Thursday, December 27, 2018

Merry Christmas from Guatemala!!

Two months and three days ago I arrived in the land of spitting volcanos and endless adventures.






I have been meaning to update for weeks...But somehow I have gotten sucked into this crazy thing called the work life and time has slipped by. Although I´m not sure I can call the work life work.




Its more like, talking to people, answering questions, entertaining, serving...fun. And getting paid for it.





I have settled into a routine, splitting my time between the hostel, the restaurant, and friends, and practicing my salsa dancing on my days off. But here come the holidays and the free days fill up and I can´t remember the last time I had free time and I absolutely love it.

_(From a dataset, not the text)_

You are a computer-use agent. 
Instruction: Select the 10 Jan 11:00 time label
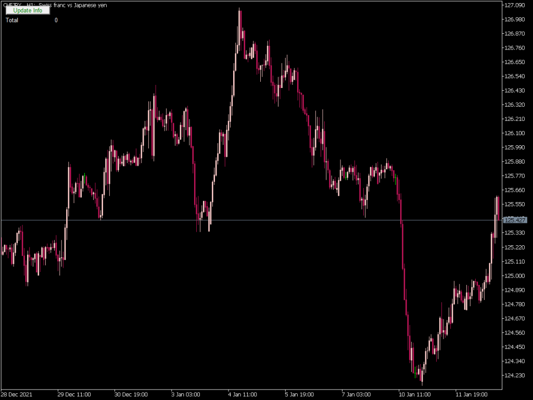[414, 394]
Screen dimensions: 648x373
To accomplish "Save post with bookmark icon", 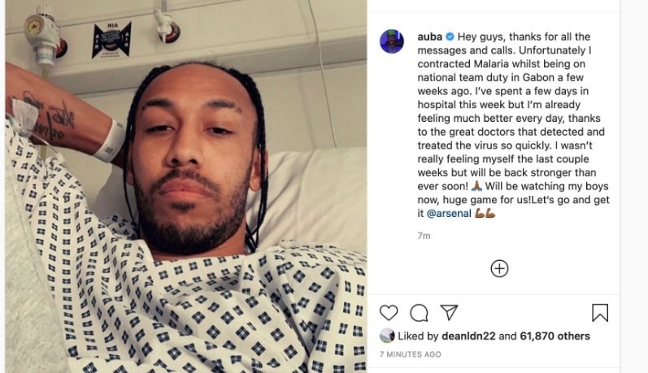I will click(600, 313).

The hostel is a little haven of Ozzies and a little kitty named Koalita.




(And Beth. Beths the coolest!)


Doozy Koala is open and sunny and people spend the days drinking a cerveza from the bar, eating the to-die-for food made right here, or chilling in the hammocks.




At night the calm transforms to a party with loud music and dancing travelers. My days are spent checking in and out guests, answering questions, giving directions, booking shuttles, and selling tours.



The people are the greatest. The hostel is a family and we have family dinners and events and games and its just the right amount of chill and crazy and just enough people stay around long enough to become friends as the rest come and go, traveling and returning and traveling again.



After a 7-3 shift at Doozy I walk home, past the volcanos, the arch, tripping on the cobble stone streets, and turning down the endless lines of vendors to grab a quick nap before heading to my second job, hanging out with the coolest in Reillys from 6-2.





I have never worked at such a fun, high energy place. My coworkers are the best and a perfect mix of class and sass.


Christmas in Guatemala is the most festivities I have ever experienced in my life. I swear that the whole month of December has been a mix of fireworks and music and vendors in the park and lights and parades and floats and decorations and pine needles...and I can only catch little glimpses here and there as I walk to and from my house and work.






Here, the culture is a bit different than at home. Christmas eve is for party. At midnight, everyone sets off fireworks, says Feliz Navidad, and clinks their glasses of beer. It is kind of a precursor to the fiestas of New Years, and part of me is thankful I am scheduled to work so  I don't have to deal with the masses of people. Even so, what joy. The vibe on Christmas is so happy, joyous...Why cant it feel that beautiful every day?


I´ve gotten this great taste of real life in Guatemala though, and its not all sunshine and roses. (Really, it rained one day!)




I used to walk home at night from work, either at 11 pm or 2 am, depending on my shifts. But little by little I´ve been learning how dangerous this town actually is in the dark hours of the morning. Even though it has become normal for all the locals, I witnessed a couple guys absolutely pummeling another a few weeks ago.  Even though its normal here, its normal in movies, its...normal...A small town girl from Wisconsin where everyone is love and everyone helps everyone can´t quite wrap her mind around the fact that here, you mind your own business. If you see someone getting beat up, you walk away, or become a target as well. It changed something in me and...ubers are my new best friend. Although tourists are rarely targeted for violent crimes, muggings are common, and I guess my life and phone are worth the $2 uber ride.

After my last weekend at the beach (The one with the turtles...and this time a cow!!)





I had the pleasure of meeting Mr. Scorpion. He had decided to travel home in my backpack, and didn´t like it when I reached in to grab something. After the initial shock of what I thought was a shard of glass being shoved up the side of my hand, he crawled out and tried to give me a heart attack.


No joke. Worst. Pain. Ever. The pain radiated up my arm, through my shoulder and arm pit. My roomie contacted his doctor friend who said I needed a few injections, so he took me on his motorcycle to a nearby clinic where the heartless nurses stabbed me and injected who knows what, the injections hurting nearly as bad as the sting. I spent a good three days pay, and went to work with a numb hand....then later everyone told me that the "alacran" is actually harmless, though painful, but more like a bee sting than a poisonous snake bite. No injections required. I guess I'll remember that for next time!!


And, thanks to street fruit that I was told not to eat (I´ve never followed the rules...) I got the pleasure of finding out what it is like to have parasites. I will spare you the gory details, but, easy fix. While in the states it would require an appointment, doctor visit, prescription, and lotsandlots of money (Once I looked into it and it would cost $2000 for one pill) Here, no problem...I walked to the pharmacy, told them my issue, they gave me the meds, I paid $4 (Yes. FOUR.) And wah-lah. No more street fruit for me....




But, speaking of cheap prices, no need for street fruit in bags, because I can stock up on a weeks worth of food for about $20.



I went to the local market (All fresh food!!) and bought a bunch of veggies for a total of $5...I was running through in my mind how much this would cost me in the US, and I could get Spinach and tomatoes for $5.





Here, I got spinach, lettuce, cilantro, tomatoes, cucumbers, onions, five avocados (Five for the price of one in the US, and 100X better ;)...all for $5.  I´m loving this place more every day.